Kalana zabıt, ölene tabut
Polislerin olaylara müdahale konusundaki yetersizliklerinden veya çekingenliklerinden söz ettim.
“Acaba bunun eğitimini mi almıyorlar, yoksa bu konuda yasalara mı güvenmiyorlar” diye sordum.
Bence her ikisi diye de fikrimi belirttim zaten.
Polisimizin bir müdahale sorunu olduğu aşikâr.
Ya aşırı güç kullanıyorlar.
Ya da hiçbir şey yapmayıp izliyorlar.
Emniyet mensubu okurlarımdan ya da onların yakınlarından çokça yanıt geldi.
Çok bilgi verici bulduğum birini sizlerle paylaşmak istedim:
"Selamlar Fatih Ağabey... Bugünkü yazınızda polisin etkisiz hale getirme yetkisinden ve eğitiminden bahsettiniz. Eğitimi konusunda bir polis olarak size belki katılabilirim. Ama bu eğitim yasalara dayalı. Bizlerin zor kullanma yetkisi, kanunla belirlenmiş ve kademeli olarak orantılı bir şekilde zor kullanılır ifadeleri ile kanunda yer almıştır.
Peki bu kademeli, orantılı, bedeni güç maddi kuvvet gibi muğlak tanımlamalarla bizler nasıl müdahale ederiz?
Aynen yazınızda belirttiğiniz gibi genelde müdahale etmeyip beklemeyi tercih ederiz.
Günün sonunda ettiğimiz müdahalede taraflardan biri yaralandığı takdirde kendimizi ağır ceza mahkemesinde buluruz. Burada da bu muğlak tanımlamaların her hakimin anlayışına göre yorumlanmasına bırakılan kaderimiz bize birden bire polisken sanık ve mahkum olmanın yolunu açar.

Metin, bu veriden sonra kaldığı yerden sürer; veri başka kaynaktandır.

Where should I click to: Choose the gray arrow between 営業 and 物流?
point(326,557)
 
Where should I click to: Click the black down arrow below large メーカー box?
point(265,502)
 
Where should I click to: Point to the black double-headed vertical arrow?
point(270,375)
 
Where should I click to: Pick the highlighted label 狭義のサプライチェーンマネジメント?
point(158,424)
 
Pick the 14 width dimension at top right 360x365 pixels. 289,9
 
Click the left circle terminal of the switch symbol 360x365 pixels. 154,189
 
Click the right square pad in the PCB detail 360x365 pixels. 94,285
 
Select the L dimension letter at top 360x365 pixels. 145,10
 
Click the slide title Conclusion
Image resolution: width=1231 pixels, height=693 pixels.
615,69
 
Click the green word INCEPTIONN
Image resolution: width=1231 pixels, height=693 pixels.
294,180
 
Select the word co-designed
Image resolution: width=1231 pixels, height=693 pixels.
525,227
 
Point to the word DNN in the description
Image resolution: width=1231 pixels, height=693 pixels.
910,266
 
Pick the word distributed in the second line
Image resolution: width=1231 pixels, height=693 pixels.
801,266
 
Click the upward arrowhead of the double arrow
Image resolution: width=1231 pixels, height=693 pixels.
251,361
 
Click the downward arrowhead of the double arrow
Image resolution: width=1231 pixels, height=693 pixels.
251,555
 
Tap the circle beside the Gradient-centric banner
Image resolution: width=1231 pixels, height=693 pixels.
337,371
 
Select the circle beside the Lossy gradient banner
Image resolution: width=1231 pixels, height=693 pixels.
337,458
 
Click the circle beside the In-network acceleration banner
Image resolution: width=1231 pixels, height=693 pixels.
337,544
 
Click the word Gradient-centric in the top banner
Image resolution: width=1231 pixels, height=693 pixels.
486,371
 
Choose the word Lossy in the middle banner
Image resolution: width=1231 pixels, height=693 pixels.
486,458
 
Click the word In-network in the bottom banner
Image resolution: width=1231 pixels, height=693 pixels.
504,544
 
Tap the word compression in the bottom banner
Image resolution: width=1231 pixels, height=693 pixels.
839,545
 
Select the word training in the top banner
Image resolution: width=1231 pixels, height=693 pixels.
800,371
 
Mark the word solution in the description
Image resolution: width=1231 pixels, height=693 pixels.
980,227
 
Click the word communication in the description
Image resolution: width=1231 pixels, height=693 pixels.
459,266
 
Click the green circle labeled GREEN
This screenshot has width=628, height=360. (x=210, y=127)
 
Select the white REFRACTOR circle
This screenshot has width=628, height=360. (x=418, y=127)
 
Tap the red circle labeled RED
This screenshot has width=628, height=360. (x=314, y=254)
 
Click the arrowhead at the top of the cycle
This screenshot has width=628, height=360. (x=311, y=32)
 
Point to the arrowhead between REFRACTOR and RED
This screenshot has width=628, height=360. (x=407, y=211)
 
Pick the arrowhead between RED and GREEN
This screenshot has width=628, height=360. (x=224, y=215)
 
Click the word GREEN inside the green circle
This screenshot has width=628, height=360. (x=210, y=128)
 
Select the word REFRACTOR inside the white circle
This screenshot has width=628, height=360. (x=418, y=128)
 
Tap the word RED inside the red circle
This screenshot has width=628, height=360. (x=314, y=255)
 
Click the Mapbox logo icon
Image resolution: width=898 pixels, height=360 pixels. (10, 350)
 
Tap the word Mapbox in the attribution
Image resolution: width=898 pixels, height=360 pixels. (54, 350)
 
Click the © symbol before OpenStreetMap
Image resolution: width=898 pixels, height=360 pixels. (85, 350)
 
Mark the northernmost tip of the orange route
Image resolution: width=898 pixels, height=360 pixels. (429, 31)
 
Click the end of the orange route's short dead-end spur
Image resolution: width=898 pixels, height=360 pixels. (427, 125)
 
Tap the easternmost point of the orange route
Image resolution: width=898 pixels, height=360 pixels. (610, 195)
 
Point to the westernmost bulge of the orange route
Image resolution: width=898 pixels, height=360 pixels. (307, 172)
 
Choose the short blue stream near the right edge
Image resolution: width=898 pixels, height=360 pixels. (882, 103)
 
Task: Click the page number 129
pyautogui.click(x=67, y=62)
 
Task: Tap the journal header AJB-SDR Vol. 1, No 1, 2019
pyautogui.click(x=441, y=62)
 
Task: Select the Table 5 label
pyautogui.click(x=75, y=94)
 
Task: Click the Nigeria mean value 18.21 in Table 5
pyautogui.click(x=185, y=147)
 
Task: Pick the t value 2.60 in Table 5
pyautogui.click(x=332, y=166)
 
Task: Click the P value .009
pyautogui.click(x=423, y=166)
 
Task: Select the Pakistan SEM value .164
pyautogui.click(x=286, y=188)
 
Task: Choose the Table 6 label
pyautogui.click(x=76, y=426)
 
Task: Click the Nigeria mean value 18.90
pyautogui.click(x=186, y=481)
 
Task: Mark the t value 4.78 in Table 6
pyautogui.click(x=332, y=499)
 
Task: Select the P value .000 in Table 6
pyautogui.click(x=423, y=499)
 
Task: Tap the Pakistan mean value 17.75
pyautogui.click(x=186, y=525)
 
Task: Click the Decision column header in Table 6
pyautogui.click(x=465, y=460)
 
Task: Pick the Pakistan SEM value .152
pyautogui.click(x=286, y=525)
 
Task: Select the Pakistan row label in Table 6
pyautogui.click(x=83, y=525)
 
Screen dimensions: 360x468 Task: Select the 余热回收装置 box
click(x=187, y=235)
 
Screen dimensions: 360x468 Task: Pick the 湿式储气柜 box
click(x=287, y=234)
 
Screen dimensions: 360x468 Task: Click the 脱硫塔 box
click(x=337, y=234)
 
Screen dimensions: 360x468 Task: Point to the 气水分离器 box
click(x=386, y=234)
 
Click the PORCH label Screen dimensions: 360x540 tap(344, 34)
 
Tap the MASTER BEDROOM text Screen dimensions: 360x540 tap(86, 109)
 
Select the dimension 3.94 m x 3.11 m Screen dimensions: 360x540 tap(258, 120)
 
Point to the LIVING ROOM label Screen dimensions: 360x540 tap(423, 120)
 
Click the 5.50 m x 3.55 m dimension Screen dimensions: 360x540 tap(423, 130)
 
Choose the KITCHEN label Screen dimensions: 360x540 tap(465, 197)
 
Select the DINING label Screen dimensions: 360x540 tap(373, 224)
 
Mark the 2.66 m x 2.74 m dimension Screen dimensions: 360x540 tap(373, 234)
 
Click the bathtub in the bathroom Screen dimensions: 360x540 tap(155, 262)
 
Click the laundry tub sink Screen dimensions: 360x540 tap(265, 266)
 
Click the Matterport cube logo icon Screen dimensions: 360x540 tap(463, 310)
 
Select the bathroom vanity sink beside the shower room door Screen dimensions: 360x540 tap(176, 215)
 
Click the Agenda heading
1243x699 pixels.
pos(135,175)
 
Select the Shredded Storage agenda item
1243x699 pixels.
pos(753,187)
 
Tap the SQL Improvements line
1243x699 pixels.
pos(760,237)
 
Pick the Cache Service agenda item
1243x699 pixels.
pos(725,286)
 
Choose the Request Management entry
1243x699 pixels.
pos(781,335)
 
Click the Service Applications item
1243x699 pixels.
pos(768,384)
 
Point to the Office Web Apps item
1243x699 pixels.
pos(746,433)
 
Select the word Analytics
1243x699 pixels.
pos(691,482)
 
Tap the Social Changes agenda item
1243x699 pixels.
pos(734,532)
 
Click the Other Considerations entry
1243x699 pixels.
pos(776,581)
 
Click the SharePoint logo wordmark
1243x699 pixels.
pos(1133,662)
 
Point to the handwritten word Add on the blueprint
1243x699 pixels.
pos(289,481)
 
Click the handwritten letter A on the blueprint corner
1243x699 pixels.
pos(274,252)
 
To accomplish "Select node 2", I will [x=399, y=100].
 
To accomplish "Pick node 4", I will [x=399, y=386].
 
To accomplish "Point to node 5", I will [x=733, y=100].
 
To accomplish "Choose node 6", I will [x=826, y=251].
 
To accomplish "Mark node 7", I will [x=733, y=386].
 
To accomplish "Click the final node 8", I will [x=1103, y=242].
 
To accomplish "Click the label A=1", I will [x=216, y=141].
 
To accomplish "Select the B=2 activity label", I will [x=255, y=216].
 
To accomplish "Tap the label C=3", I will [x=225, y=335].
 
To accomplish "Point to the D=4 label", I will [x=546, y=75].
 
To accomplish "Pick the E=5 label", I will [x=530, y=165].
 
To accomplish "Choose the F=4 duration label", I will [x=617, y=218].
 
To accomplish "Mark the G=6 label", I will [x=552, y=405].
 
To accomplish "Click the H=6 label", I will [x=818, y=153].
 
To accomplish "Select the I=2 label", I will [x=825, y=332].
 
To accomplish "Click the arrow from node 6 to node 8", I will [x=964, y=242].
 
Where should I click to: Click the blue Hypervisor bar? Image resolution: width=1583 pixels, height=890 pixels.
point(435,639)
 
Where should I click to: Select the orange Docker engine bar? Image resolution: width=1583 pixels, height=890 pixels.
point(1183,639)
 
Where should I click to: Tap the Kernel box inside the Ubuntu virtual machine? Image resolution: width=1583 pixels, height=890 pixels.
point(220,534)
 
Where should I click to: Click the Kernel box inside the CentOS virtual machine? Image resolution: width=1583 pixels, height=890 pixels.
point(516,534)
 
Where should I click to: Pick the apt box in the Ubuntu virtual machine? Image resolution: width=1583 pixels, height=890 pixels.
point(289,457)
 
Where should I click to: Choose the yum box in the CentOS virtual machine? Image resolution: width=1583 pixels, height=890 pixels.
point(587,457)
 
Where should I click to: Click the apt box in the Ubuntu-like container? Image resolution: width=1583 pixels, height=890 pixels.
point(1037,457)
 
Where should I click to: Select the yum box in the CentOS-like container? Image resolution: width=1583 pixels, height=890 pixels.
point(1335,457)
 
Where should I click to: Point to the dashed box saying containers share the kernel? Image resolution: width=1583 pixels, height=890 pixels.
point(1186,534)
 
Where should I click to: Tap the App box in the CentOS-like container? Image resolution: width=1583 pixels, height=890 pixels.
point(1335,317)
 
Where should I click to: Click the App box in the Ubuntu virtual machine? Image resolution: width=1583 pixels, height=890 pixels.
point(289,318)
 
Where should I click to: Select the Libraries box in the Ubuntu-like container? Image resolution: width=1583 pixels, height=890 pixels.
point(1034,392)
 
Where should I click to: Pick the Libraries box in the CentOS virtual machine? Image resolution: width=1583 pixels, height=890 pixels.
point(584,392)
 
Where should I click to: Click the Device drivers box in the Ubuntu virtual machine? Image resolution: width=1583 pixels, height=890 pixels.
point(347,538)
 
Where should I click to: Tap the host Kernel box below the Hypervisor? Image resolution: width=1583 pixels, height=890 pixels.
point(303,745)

Bu nedenle mesleki bir deyime göre hareket edilir; yani 'kalana zabıt ölene tabut'. Çünkü birçok savcı ve hakim hemen bizim kastı aşar şekilde orantısız güç kullandığımıza hükmeder.
Bir ekip otosunda 2 polisin hangi bedeni güç ya da maddi kuvvetle 60-70 kişilik mahalle kavgasını yazınızda anlattığınız şekilde profesyonelce yere yatırıp kelepçeleyebileceğini tahayyül edecek bir yasa, yargı ve basınımız yoktur.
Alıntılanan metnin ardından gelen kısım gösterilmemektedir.